(PROVIDED PASSAGE)
It was early 1998, and I had just finished an eight-year phase of life, living in Japan. I had been studying Aikido full time with my teacher Morihiro Saito Sensei, at the famous Iwama dojo. Even though I had achieved a sense satisfaction in what I had accomplished during this time, there was also a subtle itch of wanting something more, something I wasn’t finding in my Aikido life in Japan.
When I left Japan at the end of 1997, I was told by Saito Sensei to return to the U.S., open a dojo and start teaching Aikido. In many ways, I was ready for this commitment. I had been training intensively in Iwama for eight years, was in my mid-thirties, had gotten my 4th dan, had become fluent in Japanese, and I was even translating for Sensei. I had learned much about Japanese culture from the inside, and I had been teaching Aikido two times a week in Japan for three years. I felt confidence in who I had become, and this confidence served as a solid foundation upon which I had built my identity. However, beneath all my confidence I could not deny that there was something missing. I had a spiritual calling that could no longer be ignored, and it was this calling that became the guide for my next move in life.
A Spiritual Calling That Could Not Be Ignored
It seemed that all of my growth and development, as valuable and beautiful as it was, was only touching one dimension of my existence, spreading out nicely on the surface, but not penetrating to the core of my being. So I decided to travel for a year to seek out spiritual teachers and undertake formal spiritual practices.
During the last three years in Japan I had taken on regular practices which included “A Course in Miracles,” and daily 30 min. meditations. These were all informal self-practices done without a teacher, or guide. I was largely inspired by the many spiritual books that I was reading at the time. Two of the books that had a particular impact on me were by American Vipassana teachers; Joseph Goldstein and Jack Kornfeld. Both of them had practiced in Burma and from all the teachers they spoke about in their books, one name kept catching my attention. He was the Burmese meditation master Sayadaw U Pandita. In fact, when I first read his name, U Pandita, it had the karmic effect of working its way deep into my consciousness. I connected with the method of practice that they taught and with that inspiration I decided to make my way to Burma, to find U Pandita and to practice Vipassana meditation.
(End PROVIDED PASSAGE)
(DATASET EXCERPTS)
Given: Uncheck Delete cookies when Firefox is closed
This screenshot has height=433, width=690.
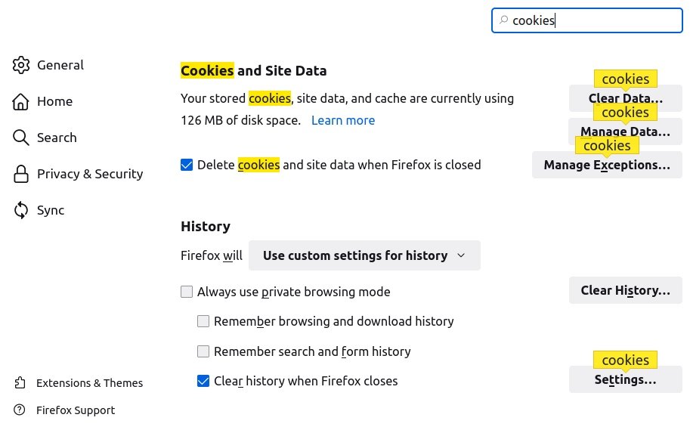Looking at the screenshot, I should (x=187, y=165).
(End DATASET EXCERPTS)
(DATASET EXCERPTS)
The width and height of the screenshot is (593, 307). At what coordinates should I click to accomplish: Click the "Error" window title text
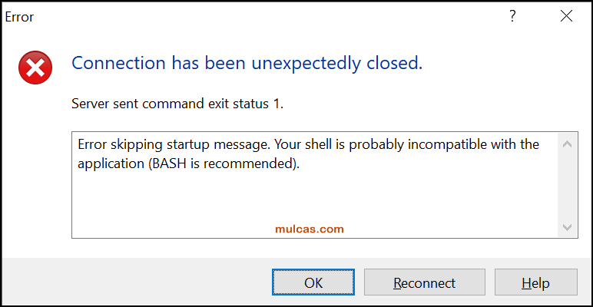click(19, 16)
(End DATASET EXCERPTS)
(DATASET EXCERPTS)
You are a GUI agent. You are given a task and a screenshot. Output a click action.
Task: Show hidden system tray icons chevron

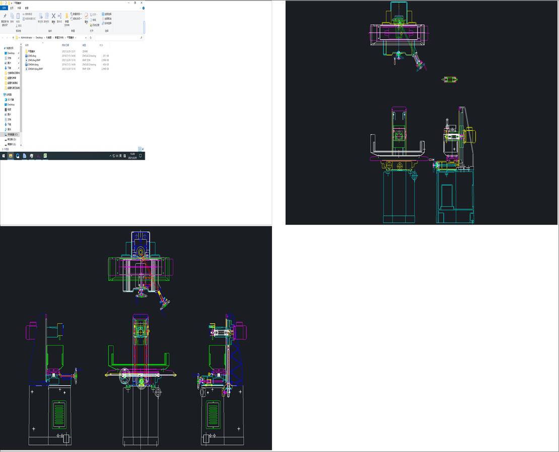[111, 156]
(End DATASET EXCERPTS)
> **ACTIVITY 1**: Revise the Aikido passage from "When I left" to "move in life.", changing "4th dan" to "5th dan".
> **ACTIVITY 2**: Translate this sentence from the Aikido passage into Spanish: "So I decided to travel for a year to seek out spiritual teachers and undertake formal spiritual practices."

> **SOLUTION 1**:
When I left Japan at the end of 1997, I was told by Saito Sensei to return to the U.S., open a dojo and start teaching Aikido. In many ways, I was ready for this commitment. I had been training intensively in Iwama for eight years, was in my mid-thirties, had gotten my 5th dan, had become fluent in Japanese, and I was even translating for Sensei. I had learned much about Japanese culture from the inside, and I had been teaching Aikido two times a week in Japan for three years. I felt confidence in who I had become, and this confidence served as a solid foundation upon which I had built my identity. However, beneath all my confidence I could not deny that there was something missing. I had a spiritual calling that could no longer be ignored, and it was this calling that became the guide for my next move in life.

> **SOLUTION 2**: Así que decidí viajar durante un año para buscar maestros espirituales y emprender prácticas espirituales formales.